When you run huffman.py, you have a choice of compressing or uncompressing a file. Choose an option and then type a filename to compress or decompress that file. When you compress file a, a compressed version will be written as a.huf. Similarly, when you decompress file a.huf, a decompressed version will be written as a.huf.orig.
I’ve provided some sample files to get you started:

  • book.txt is a public-domain book from Project Gutenberg. Text files like this compress extremely well using Huffman compression.
  • dan.bmp is a picture of me in bitmap (bmp) format. This is an uncompressed image format and so compresses very well.
  • music.wav is a few seconds of a song from a game called Mystic Ark. The song is in wav format; this file compresses terribly with Huffman compression.

Throw other files at your compressor and see what kind of compression you can get!

Property Tests

In file test_huffman_properties.py, I have provided some property tests that you can run on your code as you start completing functions.
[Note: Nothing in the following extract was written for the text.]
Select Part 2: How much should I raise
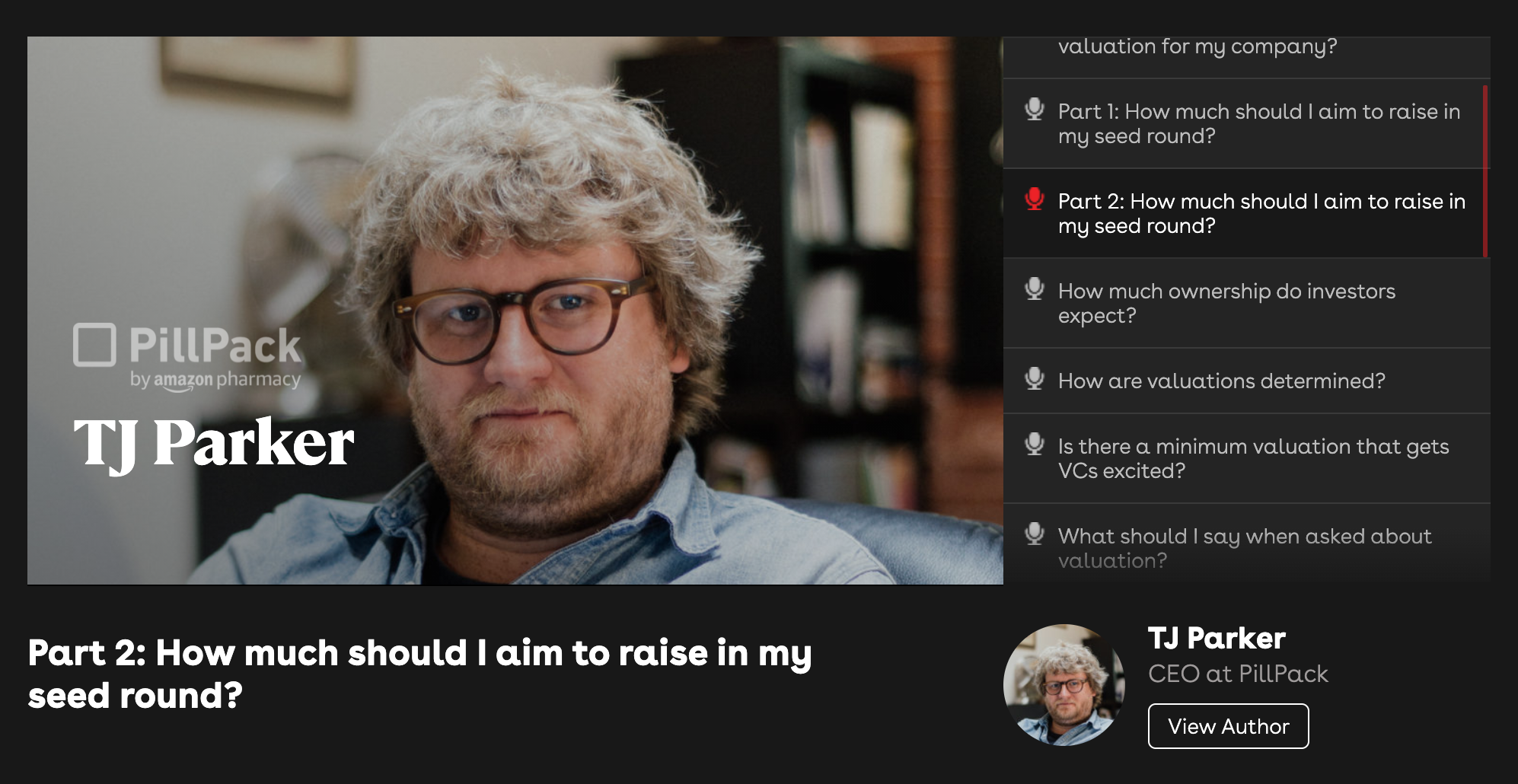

Please install the hypothesis Python package to use these property tests at home ( hypothesis is already installed for you in the labs).
What are property tests? Good question! Regular unittests work like this: you provide parameter values and expected return value for each case, and unittest determines whether your function works appropriately in those cases. Property tests, by contrast, work like this: you tell hypothesis about relationships between parameter values and return values, and hypothesis automatically generates tons of examples that try to falsify the correctness of your function. So, with hypothesis, you focus on general behaviour of your functions rather than specific behaviour on prespecified examples.
For a little on the syntax that hypothesis uses, take a look at the first class in test_huffman_properties.py. The @given line specifies that integers between 0 and 255 should be passed to the test_byte_to_bits function as parameter b. We then have two tests ( assertXxx statements) that must pass, no matter the value of b : byte_to_bits must return an object where everything in it is a 0 or 1, and it must return something of length 8. Of course, this particular property test is for a starter code function, not one that you write; but later in the file there are some property tests for the functions that you’re writing.
The property tests that we’ve given you do not fully characterize what it means for a function to be correct. It’s just a starting point for testing. You’re encouraged to write further property tests to help increase your confidence in your functions, though any tests that you write are not being marked.

pyta

My colleague David Liu at the St George campus is developing a utility called pyta to flag certain warnings and errors in students’ Python code. It’s under heavy development these days, but David kindly offered to let us use a prerelease version this semester at UTM. We’re making it available in the DH labs.
For use on your own computer: you can also download it from the link under Assignments on the course website. If you have a directory called e.g. a1, and in there you have both your assignment files and a pyta subdirectory with the files extracted from pyta.zip, then you’ll be able to use pyta.
To use it, just import pyta, and then do: pyta.check(‘huffman.py’)
It will give you warnings and errors in your code. You can ignore some of them | especially indentation style errors | but the others may help you improve the design and style of your code.
Another cool feature gives you documentation on particular warnings and errors. For example, if you want to know more about the W0612 warning, try: pyta.doc(‘W0612’)
If you give this a shot, please let me know what you think! We want to make this as useful as we can for students. Thanks!